Lawmakers To Investigate LePage Administration Over Diversion Of State-Owned Timber

Mar 26, 2018

Credit Danny McL / Flickr

The state legislature's investigative office has been tasked with another project: determining whether the LePage administration retaliated against Maine mill owners because the owners disagree with the governor's stance on tariffs on Canadian lumber.

The unanimous vote by the Government Oversight Committee to authorize the investigation came just two days after Gov. LePage tore into lawmakers for questioning his administration's abrupt decision to divert publicly-owned logs from mills owned by Jason and Chris Brochu to a Canadian-owned company.

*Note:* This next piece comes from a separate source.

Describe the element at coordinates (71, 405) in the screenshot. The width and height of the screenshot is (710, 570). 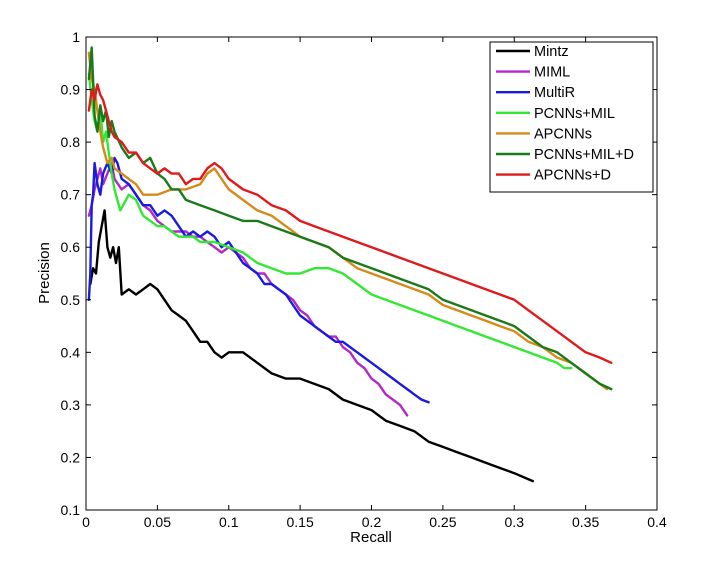
I see `y-tick-label: 0.3` at that location.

State Sen. Tom Saviello, a Republican from Wilton, requested the investigation after LePage challenged him to do so during a hearing held before the agriculture committee earlier this week.

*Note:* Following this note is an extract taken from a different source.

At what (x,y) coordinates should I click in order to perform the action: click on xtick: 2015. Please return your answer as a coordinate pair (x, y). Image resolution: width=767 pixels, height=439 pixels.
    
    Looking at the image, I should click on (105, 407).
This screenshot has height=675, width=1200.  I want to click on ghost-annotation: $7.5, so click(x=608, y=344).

"If you look at the history that I provided to you, it appears that it maybe some kind of possible retribution because of the Brochus' stance on the tariffs coming in," Saviello said.

LePage denied that his administration's decision to divert the timber had anything to do with a dispute over tariffs imposed by the Trump administration last year. Nevertheless, he and the Brochus have been engaged in a very public dispute. The governor has been pushing to end trade tariffs on lumber imports from New Brunswick and Quebec. In early September LePage took the very unusual step of criticizing a private company in his weekly radio address, accusing the Brochus of "personal greed" for supporting the tariffs, which he says harm the region's cross-border forest products industry.

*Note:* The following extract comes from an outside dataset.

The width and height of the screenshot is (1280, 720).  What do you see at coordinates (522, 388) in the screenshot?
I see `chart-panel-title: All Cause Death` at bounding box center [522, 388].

The Brochuses, who own four mills in the state, fired back about a week later in a column appearing in the Bangor Daily News, writing that LePage was using false claims to push a "Canada-first agenda."

Then, in February, the Brochuses learned that public wood originally destined for their mills had been diverted – to Stratton Lumber, a Canadian company owned by the Fontaine family, which supports the governor's tariff stance.

Saviello says the move probably wasn't illegal, but "what I could find was that a bad decision was made, which is picking winners and losers with our public wood, which I don't think was appropriate."

The Office of Program Evaluation and Government Accountability will now try to determine how and why the decision was made.